Header image: Julien Royer and heirloom beetroot variation
When Julien Royer left award-winning restaurant Jaan to start his own project in 2015, anticipation was high. Less than two years later, he has surpassed all expectations, with Odette earning two Michelin stars within nine months and now a coveted place on the Asia’s 50 Best Restaurants list.
At No.9, not only does Odette win The Highest New Entry Award, sponsored by Mekhong, it is also the highest new entry to the list since its inception in 2013. Here, the French-born chef talks about the challenges of opening his own place.
Growing up in the south of France, chef Julien Royer doesn’t remember ever going to the supermarket. In an agricultural area known for having “more cows than people,” he says his maternal grandmother, Odette, sourced all the ingredients from the family farm, applying simple methods to simple produce.
Grandma Odette would later lend not just her name but also her philosophy to Royer’s first solo restaurant, which opened in Singapore in November 2015. “What I most retain from my Grandma is that you can bring so much happiness and joy to people through food,” says Royer. “I’m from a humble background – we didn’t have much money, but she taught me you could cook something very good from the simplest of ingredients.”
Perhaps the dish that epitomises what Royer calls his ‘essential cuisine’ approach is Hokkaido Uni, which features just four ingredients, each bringing something to the plate: sea urchin for sweetness, caviar for salt, langoustine for texture and Granny Smith apple for the crunch. A winner with customers, this pretty-looking dish achieves just the right balance of its four components, without so much as a sprinkle of seasoning.
Royer was a highly creative chef at Jaan, the sky-scraping restaurant in the Swissôtel The Stamford, Singapore, where he led the kitchen from 2011 to 2015. But in the hotel restaurant environment, he didn’t have the freedom to dictate beyond the plate, and thus began to think about opening his own place. His daydreams turned into reality after he met business partner Wee Teng Wen, a regular guest and supporter of Jaan who was keen to back Royer’s new project.
“Going from a chef de cuisine job to a restaurateur is really a new learning experience,” he says. “I was given a lot of freedom and was able to appreciate every aspect, from the design to the chinaware to the decoration, the music and the atmosphere of the restaurant. It was really cool for me to not just be a chef but to be able to create an entire experience that makes sense – which was not the case before.”
That experience was brought to life at the iconic National Gallery Singapore, in a space decorated under the creative direction of Singaporean artist Dawn Ng. Featuring a glass-enclosed kitchen and a soft colour palette, the interior respects the historic location while complementing the colourful, delicate-looking dishes on Royer’s six- and eight-course modern French tasting menus.
With just 12 tables and a small private room seating six to eight people, Odette is booked up two months in advance for weekends and four to six weeks for weekdays.

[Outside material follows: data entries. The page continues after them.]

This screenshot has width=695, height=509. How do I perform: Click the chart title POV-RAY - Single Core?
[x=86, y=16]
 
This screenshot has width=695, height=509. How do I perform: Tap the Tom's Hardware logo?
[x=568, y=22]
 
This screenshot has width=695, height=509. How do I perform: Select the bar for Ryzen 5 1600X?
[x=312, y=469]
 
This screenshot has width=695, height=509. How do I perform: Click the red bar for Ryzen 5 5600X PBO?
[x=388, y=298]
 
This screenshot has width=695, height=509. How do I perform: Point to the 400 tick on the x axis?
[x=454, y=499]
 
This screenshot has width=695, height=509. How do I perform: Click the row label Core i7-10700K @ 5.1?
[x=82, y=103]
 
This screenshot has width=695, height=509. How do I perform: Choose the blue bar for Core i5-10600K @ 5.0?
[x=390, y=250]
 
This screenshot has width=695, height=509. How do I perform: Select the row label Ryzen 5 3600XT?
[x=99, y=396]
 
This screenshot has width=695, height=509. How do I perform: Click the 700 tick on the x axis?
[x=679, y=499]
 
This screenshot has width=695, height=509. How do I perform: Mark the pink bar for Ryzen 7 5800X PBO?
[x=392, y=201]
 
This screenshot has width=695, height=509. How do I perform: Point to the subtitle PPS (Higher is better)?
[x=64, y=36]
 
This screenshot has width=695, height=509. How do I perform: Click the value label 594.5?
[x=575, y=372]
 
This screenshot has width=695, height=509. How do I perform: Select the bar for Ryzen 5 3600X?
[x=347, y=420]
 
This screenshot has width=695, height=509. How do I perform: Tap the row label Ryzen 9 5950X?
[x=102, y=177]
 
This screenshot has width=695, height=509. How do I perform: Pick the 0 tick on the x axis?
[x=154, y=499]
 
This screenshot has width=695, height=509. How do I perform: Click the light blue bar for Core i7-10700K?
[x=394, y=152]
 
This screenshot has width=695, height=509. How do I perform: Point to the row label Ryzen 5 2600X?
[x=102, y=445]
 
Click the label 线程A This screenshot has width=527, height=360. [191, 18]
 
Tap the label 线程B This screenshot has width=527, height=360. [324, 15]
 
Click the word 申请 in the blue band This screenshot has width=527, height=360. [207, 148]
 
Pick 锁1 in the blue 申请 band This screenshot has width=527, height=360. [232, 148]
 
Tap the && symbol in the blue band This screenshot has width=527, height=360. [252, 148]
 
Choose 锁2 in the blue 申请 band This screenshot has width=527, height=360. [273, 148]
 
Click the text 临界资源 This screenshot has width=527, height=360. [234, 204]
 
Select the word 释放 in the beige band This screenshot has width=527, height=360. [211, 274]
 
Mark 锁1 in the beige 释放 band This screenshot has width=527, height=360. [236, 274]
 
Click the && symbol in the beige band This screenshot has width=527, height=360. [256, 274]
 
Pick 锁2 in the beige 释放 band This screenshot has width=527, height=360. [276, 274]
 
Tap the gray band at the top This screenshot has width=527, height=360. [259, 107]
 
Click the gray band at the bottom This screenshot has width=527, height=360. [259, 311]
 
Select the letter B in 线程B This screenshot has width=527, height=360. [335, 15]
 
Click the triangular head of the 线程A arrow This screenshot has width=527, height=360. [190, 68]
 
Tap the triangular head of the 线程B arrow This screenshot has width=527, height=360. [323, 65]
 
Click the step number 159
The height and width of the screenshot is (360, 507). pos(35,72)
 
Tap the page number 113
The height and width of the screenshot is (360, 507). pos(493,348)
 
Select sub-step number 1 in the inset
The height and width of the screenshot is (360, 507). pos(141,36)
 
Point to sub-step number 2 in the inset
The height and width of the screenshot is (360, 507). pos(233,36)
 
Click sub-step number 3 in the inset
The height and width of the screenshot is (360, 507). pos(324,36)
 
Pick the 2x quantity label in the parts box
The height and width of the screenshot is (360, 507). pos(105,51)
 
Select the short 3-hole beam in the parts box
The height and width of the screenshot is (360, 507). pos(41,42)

Most of the front-of-house team is new to Singapore, with Royer’s General Manager Steven Mason coming all the way from The Ledbury in London. Part of the restaurant’s success, Royer says, was being ready on day one.
“The most challenging part is the opening itself,” he says. “We were expected to be good straight away so there was a lot of pressure. We did okay – not great, but we delivered something quite good from the start. I’m never satisfied with what we do and I think about doing it better every day, but you have to step back and say ‘Wow, this is what we did on the first day and it’s actually quite good’.”
Quite good, we suspect, is an understatement.